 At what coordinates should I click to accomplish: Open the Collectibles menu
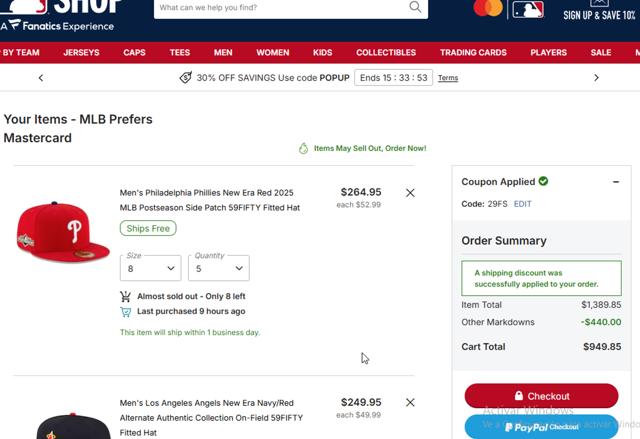[386, 52]
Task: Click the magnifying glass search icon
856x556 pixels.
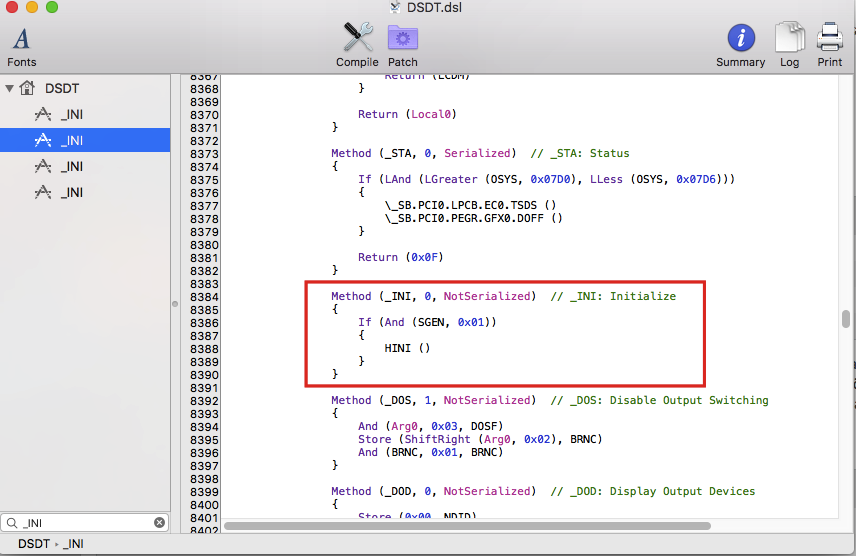Action: [x=11, y=522]
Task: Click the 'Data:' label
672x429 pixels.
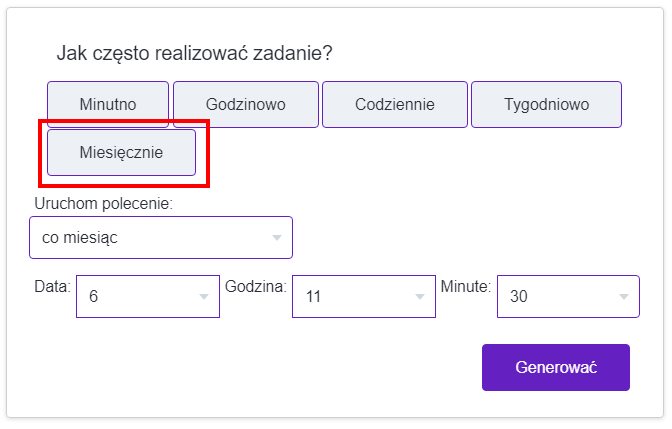Action: (x=52, y=286)
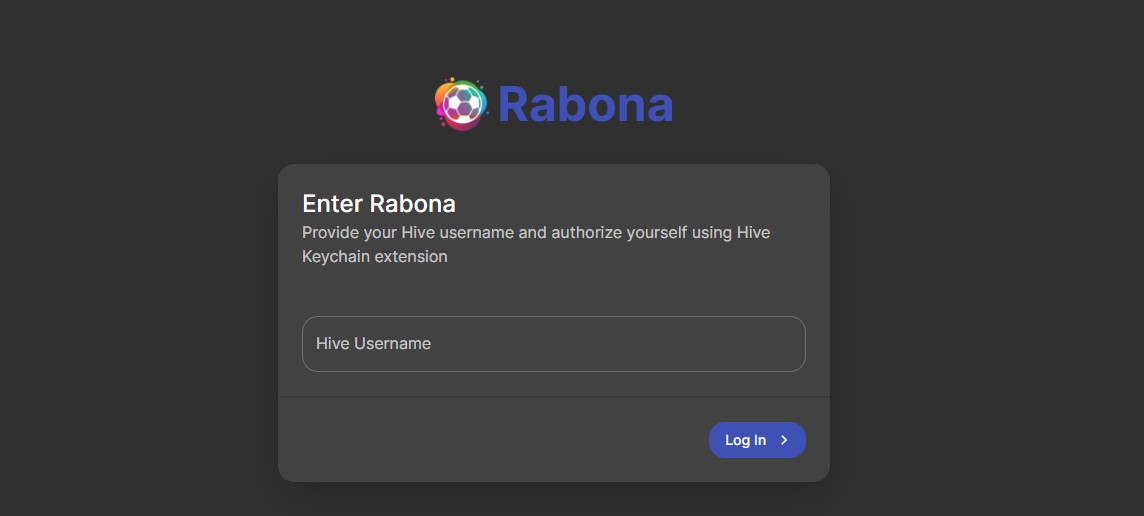
Task: Click the letter R in Rabona logo
Action: point(514,104)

====

What you are asked to do: Give back every record exactly, dropping its pictures.

Exercise answer:
 At what coordinates should I click to accomplish: Open the Collectibles menu
[386, 52]
Task: Click the magnifying glass search icon
856x556 pixels.
Action: [x=11, y=522]
Task: Click the 'Data:' label
672x429 pixels.
Action: (x=52, y=286)
Task: Click the letter R in Rabona logo
Action: point(514,104)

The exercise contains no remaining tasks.